La vénusté décalée d'une Lilith décomplexée
Suite à un billet explicite de Camille sur l'orthographe, la grammaire et le français en général, j'ai été prise de l'envie de m'exprimer sur ce sujet. Vaste sujet. Camille explique dans sa note qu'elle ne supporte pas les bac +4 qui sont incapables d'écrire un texte sans faute de français et s'en offusque, c'est qui est tout à fait son droit. Toutefois, je ne peux m'empêcher de nuancer ses propos. Déjà parce que moi même, je suis une adepte des fautes (vous l'aurez remarqué), et aussi parce que je ne suis pas la seule dans ce cas.
Assurément, je fais des efforts, je me relis un nombre incalculable de fois, je demande, je cherche, je réfléchis, j'utilise même le correcteur automatique. Mais voilà, il y a toujours des fautes qui m'échappent et ça c'est triste.

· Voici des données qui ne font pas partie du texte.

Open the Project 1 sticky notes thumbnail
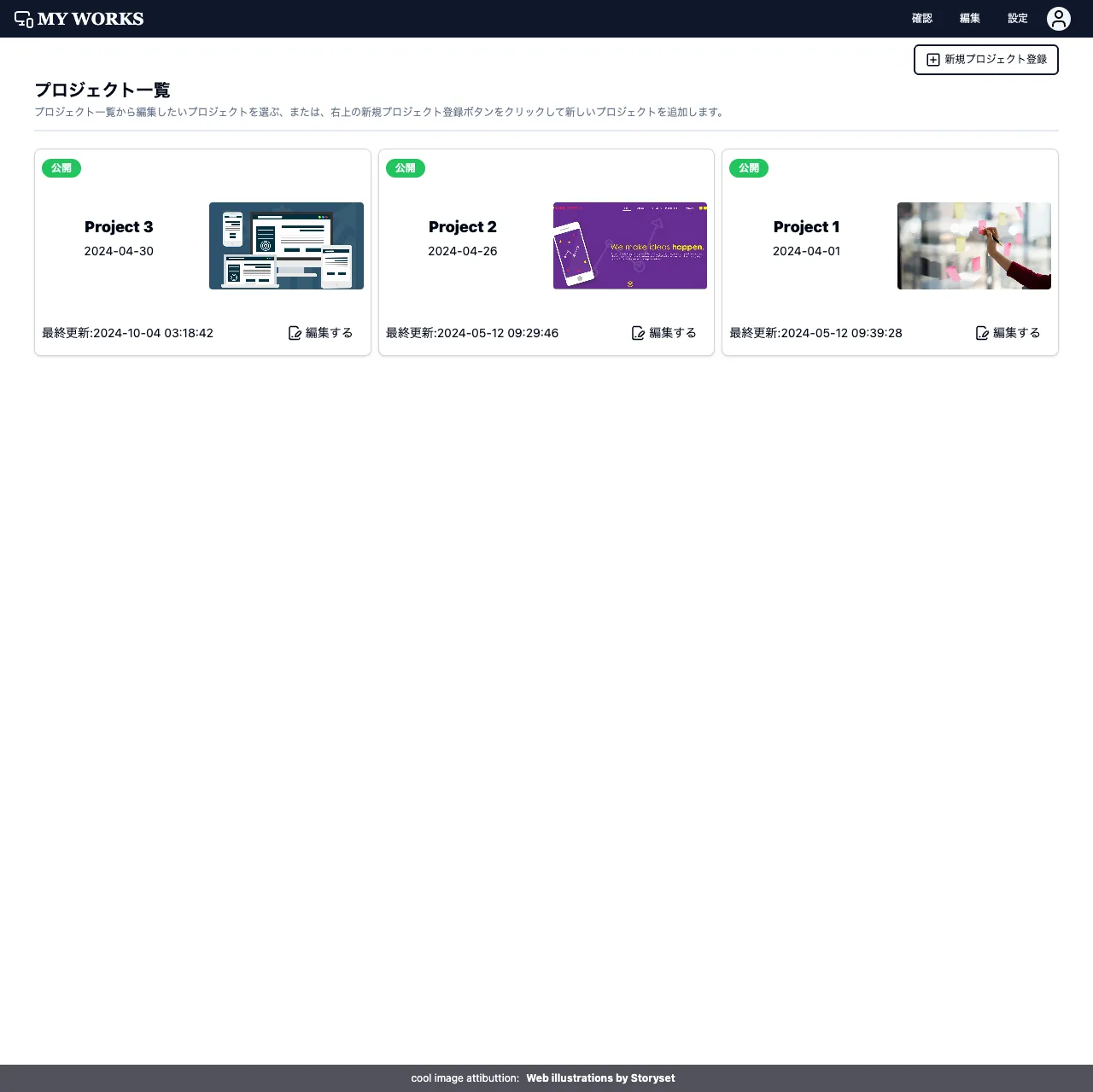1093x1092 pixels. 973,246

J'assume ma nullité en orthographe mais ça me complexe beaucoup ; j'aime écrire et quand je suis fière d'un texte, je suis déçue d'apprendre qu'il est truffé de fautes en tout genre. C'est comme quand ont fait un super plat en cuisine, et qu'on le laisse trop longtemps au four. Il devient aussi immangeable que mes textes sont illisibles. Vous n'imaginez pas la honte que j'éprouve quand je relève une énormité dans l'un de mes écrits. La honte, oui.